5) Keep in mind 11720 and 11721 are not just a trimming but a DEBRIDEMENT so you are debriding them in length AND thickness. Just make sure you are documenting this as if you simply write "long yellow toenails" that is not good enough.


The above is by far the most informative, most valuable post I have ever seen on SDN. Great thread. Two questions for spo01:

-When you send the pcp a note saying you diagnosed pvd, do they get irritated? How do you prove to medicare that you sent the fax? Just a fax confirmation to a number that the auditor probably won't verify?

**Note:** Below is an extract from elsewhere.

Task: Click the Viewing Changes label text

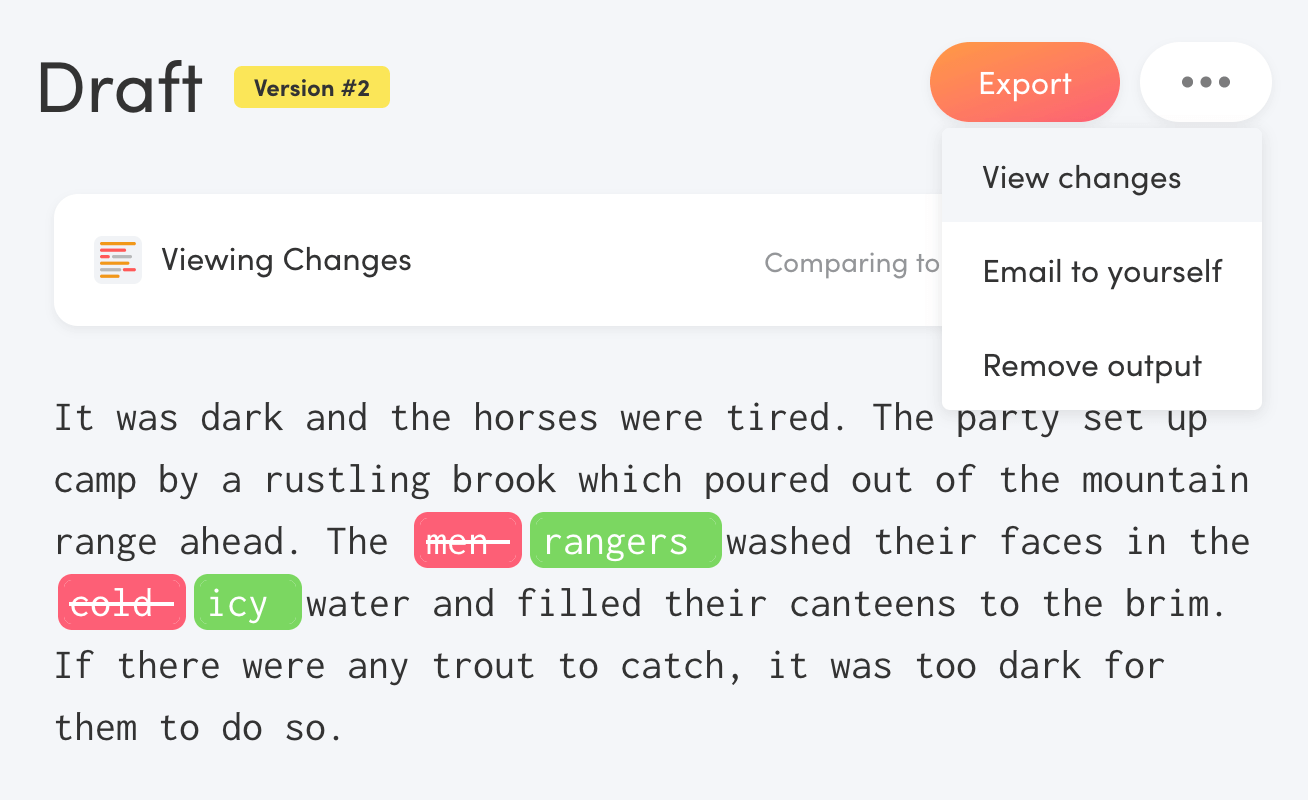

-What if a diabetic patient comes to your office with E11.9, which does not qualify as a systemic condition. They have sensation and no tingling/burning/numbness. You find nonpalpable DP and PT pulses and can bill a Q8, but you have to change the diagnosis to E11.51. Do you fax the pcp and let them know you have added pvd to diabetes?
 
The above is by far the most informative, most valuable post I have ever seen on SDN. Great thread. Two questions for spo01:

-When you send the pcp a note saying you diagnosed pvd, do they get irritated? How do you prove to medicare that you sent the fax? Just a fax confirmation to a number that the auditor probably won't verify?

-What if a diabetic patient comes to your office with E11.9, which does not qualify as a systemic condition. They have sensation and no tingling/burning/numbness. You find nonpalpable DP and PT pulses and can bill a Q8, but you have to change the diagnosis to E11.51. Do you fax the pcp and let them know you have added pvd to diabetes?

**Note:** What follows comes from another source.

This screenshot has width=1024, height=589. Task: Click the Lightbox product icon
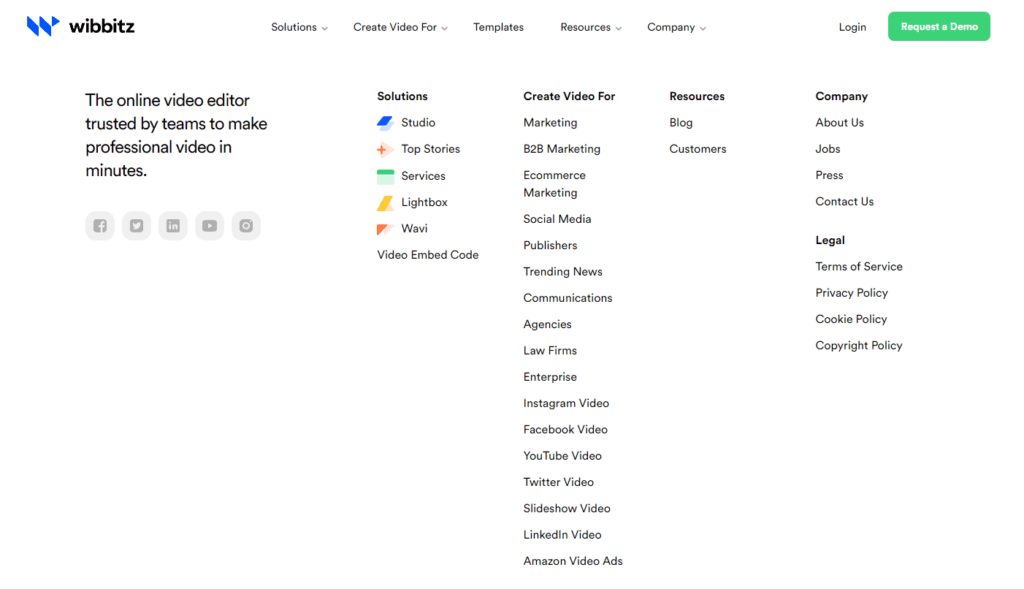coord(385,203)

Thanks creflo. Actually I started faxing my first year out but I'm yet to have any problems so far. I don't see why they would get irritated. When you fax the document the fax machine will print out a fax report form and we just save/scan that along with the document we sent.
With the diabetic patient example no I do not fax the PCP, but you could as a courtesy if you wanted.
 
If you are apart of a hospital system as a hospital staff physician... Would forwarding your note to the PCP on the EMR system count/satisfy this requirement?
Good question and in my opinion yes it does. As a matter a fact sometimes I don't fax the PCP my PVD template and instead I just fax them my note and thanks for the referral but in my note it clearly states the PVD and I mention that the PCP is to monitor vascular issues. Even in my clinic we do ABIs/PVD testing and if I send them to the vascular doctor for further evaluation I don't fax the PCP either besides maybe a courtesy update, but that should be vasculars job since they did the testing. As long as I don't leave the patient hanging in the air for the issue it should be fine. Dr. Michael Warshaw could give you a more definitive answer if you like, he is the speaker at the Mcvey Coding Seminars.
 
If you are apart of a hospital system as a hospital staff physician... Would forwarding your note to the PCP on the EMR system count/satisfy this requirement?
This is the beauty of EMR in a group/hospital setting. The click of a button sends it to them.

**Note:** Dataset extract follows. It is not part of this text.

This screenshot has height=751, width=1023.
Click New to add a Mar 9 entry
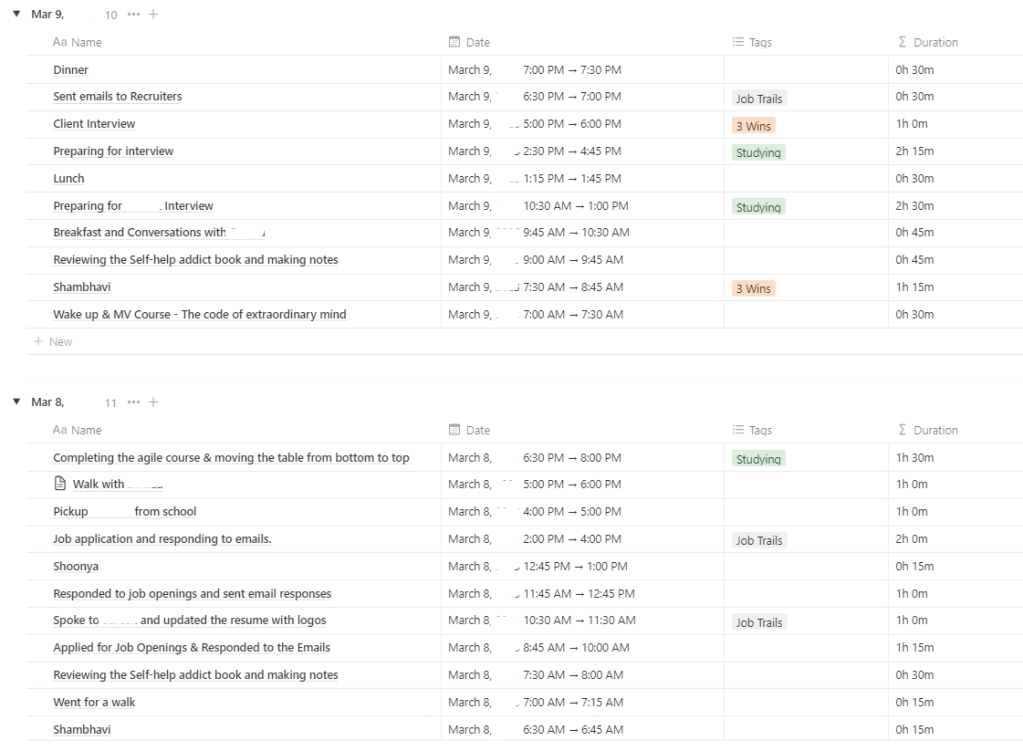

Another great thing about EMR in a group is how easy it makes it to bill higher codes. For this example - I could click on a button and see a arterial doppler done 2 years ago on this patient. After reviewing results, as well as reviewing recent lab work and the A1C, you now have 2 data points. You also have 2 data points at least for a established problem that is worsening. Now you have enough for a level 3 visit regardless of what you do for risk assessment.

Not only am I being better aware of my patients condition, but I am able to code higher by quickly reviewing the antibiotic culture taken in walk in care the day before, review their recent A1c, review the x-ray they took in walk in care, review the note by the referring physician. These all help increase data points which is often ignored as you only need 2 of 3 to code the MDM. Most often you don't need data but there are certainly times that you do.

To answer some previous discussions - I dont think there is anything wrong with using a PVD diagnosis for the first time - absent pulses, decreased hair growth, temp changes - those are all known signs and symptoms. It is not different than you saying neuropathy when they have burning tingling decreased viratory sensation and decreased SWM.